Prayuth's announcement came a day after thousands of protesters threw paint at Thai police headquarters in what they said was a response to the use of water cannon and teargas that hurt dozens on Tuesday, the most violent day of protests since July. Some protesters also sprayed anti-monarchy graffiti.
The situation is not improving.There is a risk of escalation to more violence. If not addressed, it could damage the country and the beloved monarchy.
Prayuth Chan-ocha, Thai prime minister
"The situation is not improving," Prayuth said in a statement. "There is a risk of escalation to more violence. If not addressed, it could damage the country and the beloved monarchy.”
"The government will intensify its actions and use all laws, all articles, to take action against protesters who broke the law," he added.

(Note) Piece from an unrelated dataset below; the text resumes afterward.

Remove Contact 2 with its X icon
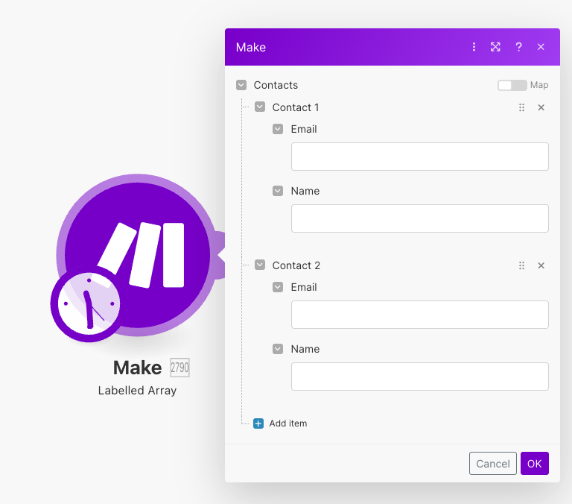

It did not specify whether this included Article 112 of the criminal code, which forbids insulting the monarchy. Prayuth said earlier this year that it was not being used for the moment at the request of King Maha Vajiralongkorn.

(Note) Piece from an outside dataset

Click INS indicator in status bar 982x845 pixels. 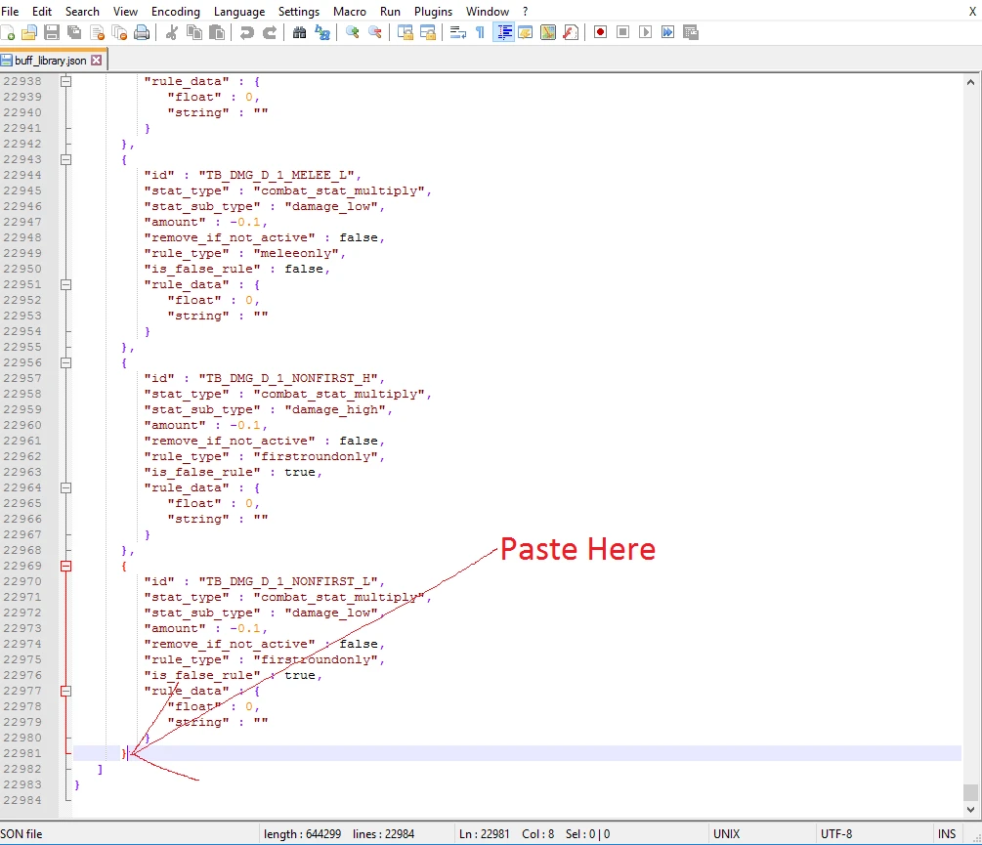click(x=946, y=834)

"This could mean they are using Article 112 to arrest protest leaders," said activist Tanawat Wongchai on Twitter. "Is this a compromise?"
Although the Royal Palace has not commented on the protests, the king recently referred to Thailand as a "land of compromise".
Outraged by the anti-monarchy graffiti at Wednesday's demonstration, some royalists called for the application of Article 112 in posts on social media.
Dozens of protesters, including many of the most prominent leaders, have been arrested on a variety of charges in recent months, though not for criticizing the monarchy.
A major protest is planned at the Crown Property Bureau on Nov 25. Protesters said there would be seven more days of demonstrations after that.